Table 2. Primers used in this study.
| # | Name | Sequence |
|---|---|---|
| 1 | bnl-lexA gRNA fwd | TATATAGGAAAGATATCCGGGTGAACTTCgTGTATCTGCGATGCCCCTCAGTTTTAGAGCTAGAAATAGCAAG |
| 2 | bnl-lexA gRNA rev | ATTTTAACTTGCTATTTCTAGCTCTAAAACTCCCGCAATATCTGAAGGATcGACGTTAAATTGAAAATAGGTC |
| 3 | bnl N-F_pUC19 | AATTCGAGCTCGGTACtgtggtctttgaggctggaac |
| 4 | bnl-lexA-N-R | tCCGcaagtCagtAGgctgccgcgtccttcgccggaGCCCGCAGATACAAGGCCCC |
| 5 | lexA-F | CTactGacttgCGGaGAtGTcGAaGAGAACCCtGGCCCtATGCCACCCAAGAAGAAGC |
| 6 | lexA-R | CTAAACGAGTTTTTAAGCAAACTCACTC |
| 7 | bnl lexA-C Fwd | TAAAAACTCGTTTAGACGGGATGGCGTTGTCAAC |
| 8 | bnl C-R_pUC19 | GCCAAGCTTGCATGCCtcgcataattgccgcctgg |
| 9 | bnl-lexA scr fwd1 | GTGGCGCACGCCCAATAAAC |
| 10 | bnl-lexA scr rev1 | GATCCCAGCCAATCTCCGTTG |
| 11 | bnl-lexA scr fwd2 | CAACGGAGATTGGCTGGGATC |
| 12 | bnl-lexA scr rev2 | CTGGCCAACTGTAGGGAAGTC |
| 13 | ends-in check rev3 | GCAATGTTATGCAATGCGTTGAC |
| 14 | bnl-lexA seq fwd3 | CACTTGTCGCCCATATTGATACAATTG |
| 15 | lexA primer 5F | GATATGGATTTCTCCGCTTTGCTG |
| 16 | FGF domain R2 | CCATGCAGAGATACAGGCAAGTG |
Primer #1,2: were used for gRNA cloning; nucleotides underlined anneal to U6 promoter or gRNA core on pCFD4 vector, the lowercase g or c was added to aid transcription by the U6 promoter.
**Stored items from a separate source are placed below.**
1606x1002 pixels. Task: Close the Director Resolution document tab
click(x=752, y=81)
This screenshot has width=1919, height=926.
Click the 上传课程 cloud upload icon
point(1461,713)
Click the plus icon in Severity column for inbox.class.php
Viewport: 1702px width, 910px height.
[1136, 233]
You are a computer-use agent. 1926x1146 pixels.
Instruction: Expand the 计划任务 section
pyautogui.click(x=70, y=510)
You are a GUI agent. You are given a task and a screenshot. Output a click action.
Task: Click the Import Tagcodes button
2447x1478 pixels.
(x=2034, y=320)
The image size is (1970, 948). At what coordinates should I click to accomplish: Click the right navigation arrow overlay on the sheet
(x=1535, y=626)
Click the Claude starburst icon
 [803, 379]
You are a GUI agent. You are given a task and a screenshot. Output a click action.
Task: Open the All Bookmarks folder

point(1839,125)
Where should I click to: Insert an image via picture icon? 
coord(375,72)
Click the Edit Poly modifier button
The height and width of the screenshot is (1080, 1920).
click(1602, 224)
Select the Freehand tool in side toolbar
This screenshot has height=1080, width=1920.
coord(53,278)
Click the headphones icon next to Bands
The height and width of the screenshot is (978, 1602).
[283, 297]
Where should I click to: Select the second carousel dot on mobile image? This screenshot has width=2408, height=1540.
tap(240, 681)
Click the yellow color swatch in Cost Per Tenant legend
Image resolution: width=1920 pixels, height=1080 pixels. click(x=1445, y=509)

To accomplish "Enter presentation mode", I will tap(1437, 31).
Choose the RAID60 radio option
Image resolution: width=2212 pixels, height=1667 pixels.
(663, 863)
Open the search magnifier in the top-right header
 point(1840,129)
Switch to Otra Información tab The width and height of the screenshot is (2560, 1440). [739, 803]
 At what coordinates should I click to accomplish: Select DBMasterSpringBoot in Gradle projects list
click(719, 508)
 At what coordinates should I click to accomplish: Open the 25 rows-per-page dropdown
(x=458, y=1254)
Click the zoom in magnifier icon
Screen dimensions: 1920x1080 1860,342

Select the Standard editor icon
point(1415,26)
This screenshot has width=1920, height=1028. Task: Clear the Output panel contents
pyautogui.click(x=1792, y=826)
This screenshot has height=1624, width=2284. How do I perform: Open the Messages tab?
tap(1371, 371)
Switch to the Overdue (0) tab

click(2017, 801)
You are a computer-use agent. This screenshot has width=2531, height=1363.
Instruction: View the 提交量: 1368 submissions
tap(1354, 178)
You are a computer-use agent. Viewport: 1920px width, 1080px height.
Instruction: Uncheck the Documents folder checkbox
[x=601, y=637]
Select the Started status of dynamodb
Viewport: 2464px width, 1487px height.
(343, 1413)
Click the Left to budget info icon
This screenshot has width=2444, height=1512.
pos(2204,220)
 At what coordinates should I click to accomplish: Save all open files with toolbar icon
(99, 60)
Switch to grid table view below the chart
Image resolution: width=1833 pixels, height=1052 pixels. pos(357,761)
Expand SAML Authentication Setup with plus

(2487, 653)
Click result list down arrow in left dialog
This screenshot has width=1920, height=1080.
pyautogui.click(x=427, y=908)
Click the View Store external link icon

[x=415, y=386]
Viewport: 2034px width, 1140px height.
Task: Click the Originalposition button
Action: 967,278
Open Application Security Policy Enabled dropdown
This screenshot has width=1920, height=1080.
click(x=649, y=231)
Primer # 3, 4, 5, 6, 7, 8: for replacement donor construction, nucleotides in capital from # 3 or #8 overlap with pUC19 vector for Gibson Assembly, nucleotides underlined in # 4 or #5 were sequence overhang for T2A peptide addition. Primer # 9-14: were used for CRISPR screening and sequencing and were shown in Fig 2 as fwd1-3 and rev1-3. Primer # 15, 16: were used for RT-PCR analyses and were shown in Figure 2 as RT-f and RT-r.